I just finished Malcolm Gladwell’s book Outliers. In Outliers, Gladwell argues that no one’s success is due solely to innate ability or hard work. Various social and cultural interactions influence a persons success and failure. Gladwell believes that these influences are often downplayed in biographies and success stories as part of maintaining a vision of the American dream in which anyone can achieve anything if only they work hard enough. Outliers’ thesis is essentially the antithesis to the Republican party’s recent motto of “I build that.”

The first half of the book focuses on individual success stories (professional hockey players, Bill Gates, The Beatles). In each case, Gladwell points out a series of “lucky” occurrences that allow the person to obtain approximately 10,000 hours of practice to achieve mastery in their field. A majority of (Canadian) professional hockey players are born during the first three months of the year which makes them slightly bigger with slightly more hand-eye coordination when they start playing in pee-wee leagues. Their size and coordination makes these kids more likely to be the top of their pee-wee league which means they get more attention from the coach and more playing time. This effect compounds every year as a sort of self-fulfilling prophecy so that by the end of high school the attention and extra practice time these kids have obtained makes them significantly more skilled than their peers who were born later in the year.
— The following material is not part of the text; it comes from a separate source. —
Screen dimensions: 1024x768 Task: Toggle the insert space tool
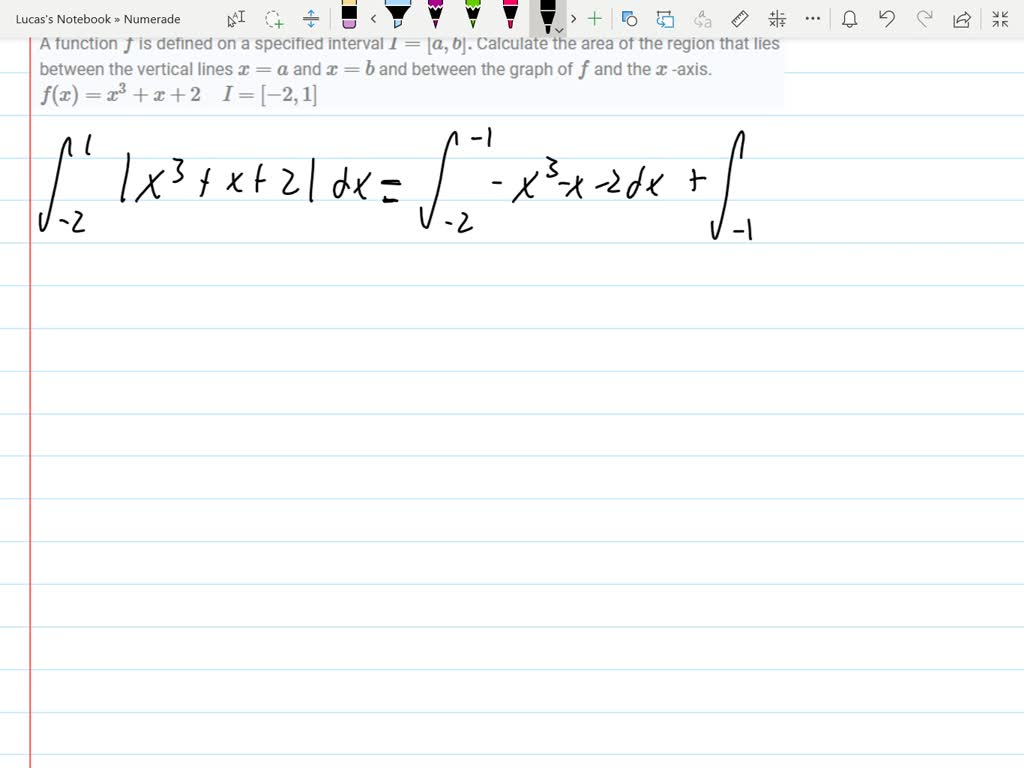coord(310,17)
Bill Gates was fortunate enough to be born into a well to do family who could afford to send him to a private school that happened to be one of the few schools in the country with computer terminals. As Gates’ skill and interest in computers developed he happened to be lucky enough to live within walking distance of the University of Washington where an oversight gave him access to free computer time in the middle of the night. These lucky breaks positioned Gates as one of the more knowledgeable programmers in the area so that he was able (through connections) to get a programming job in high school that provided him with more opportunity to develop his skills.
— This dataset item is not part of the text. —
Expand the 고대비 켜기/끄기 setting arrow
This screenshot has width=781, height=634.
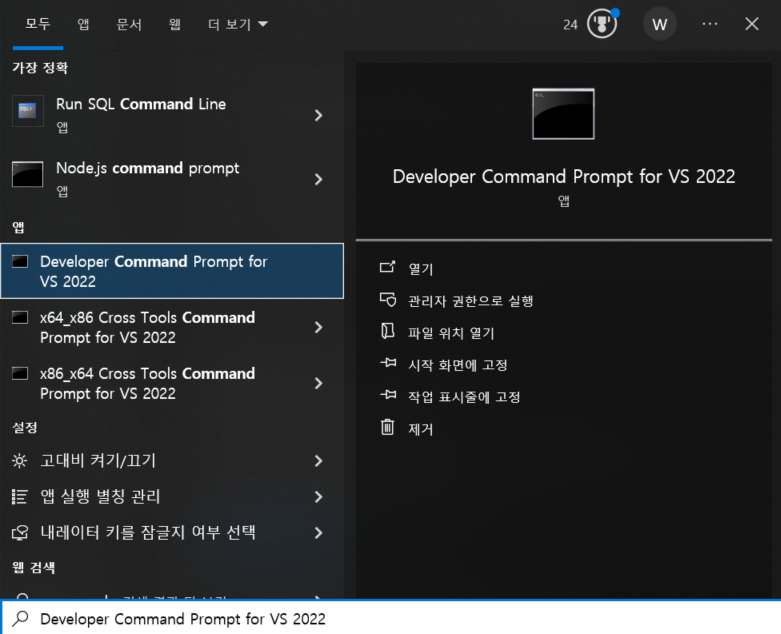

These chapters paint a picture of a positive feedback mechanism in which a few lucky accidents build on each other so that at each fork in the road the person is a little more likely to have the necessary skills or know the right people or simply be in the right place at the right time. Gladwell also talks about “people skills” that receive a different emphasis in well off families compared to poorer families. Gladwell contrasts Robert Oppenheimer with Chris Langan. Lagan has an IQ close to 200 but was unfortunately born into a poor family that didn’t have the resources to nurture Chris’ gifts or the time and understanding to teach Chris certain skills for interacting with people in difficult situations. By contrast, Oppenheimer was born into a wealthy family where his talent was recognized early on and he received special tutoring to help develop his skills. In college, Langan lost a scholarship due to a missing form and lacked the people skills to effectively argue his position or navigate the bureaucracy. Oppenheimer, on the other hand, attempted to poison his tutor in college yet managed to talk his punishment down to a mere probation. At several points in their lives, Oppenheimer’s people skills allowed him to position himself positively whereas Langan’s lack of people skills left him with yet another roadblock between him and success.
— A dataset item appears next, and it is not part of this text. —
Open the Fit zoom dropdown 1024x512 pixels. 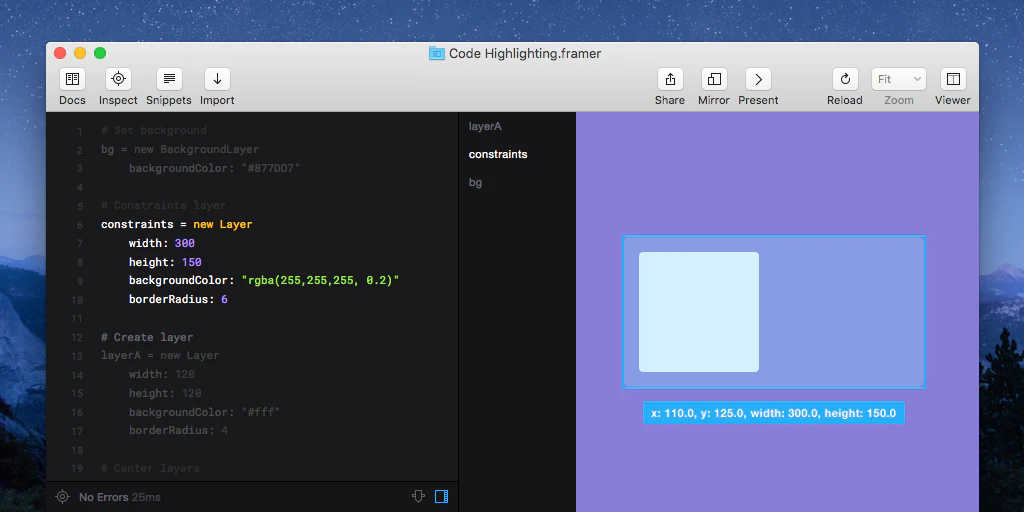tap(899, 80)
The second half of the book focuses on the impact of history and culture on entire groups of people. Gladwell compares the power-distance of different cultures and looks at how this impacts the ability of different airlines to avoid crashes. In cultures with a high power-distance the crew members have trouble critiquing the pilot when he is in error or effectively communicating an emergency situation to air traffic control. Gladwell also compares the economy of scale in western farming to the economy of effort and efficiency in Asian farming and argues that this difference leads to cultural beliefs that impact our approach to schooling. Also, very interesting to me, is the difference in how numbers are represented in English versus Mandarin and how this impacts the learning of mathematics. In Mandarin, the addition problem 37 + 22 is spoken as “three-tens-seven plus two-tens-two”. In Mandarin, numbers are spoken in a way that represents base ten counting and procedures for simple arithmetic (i.e. three tens plus two tens and seven plus two). Gladwell argues that the Mandarin way of naming numbers provides children with a “feel” for the size of size and order of various numbers and supports addition in a more natural way than the English way of naming numbers. This small advantage for very young children can lead to the sort of compounding effect discussed in the first half of the book.

Overall, Outliers was a quick and interesting read but it did not leave me wanting to know more the same way as Blink. I expect this is partially due to the fact that Blink discusses experiments whereas Outliers mainly relates antectdotes. In Blink it is easier (for me) to imagine what sorts of details might be out there in the original literature that didn’t make it into the book. I think it requires less background knowledge on my part to think of other experiments related to Blink than it is to think of other historical and cultural surveys related to Outliers.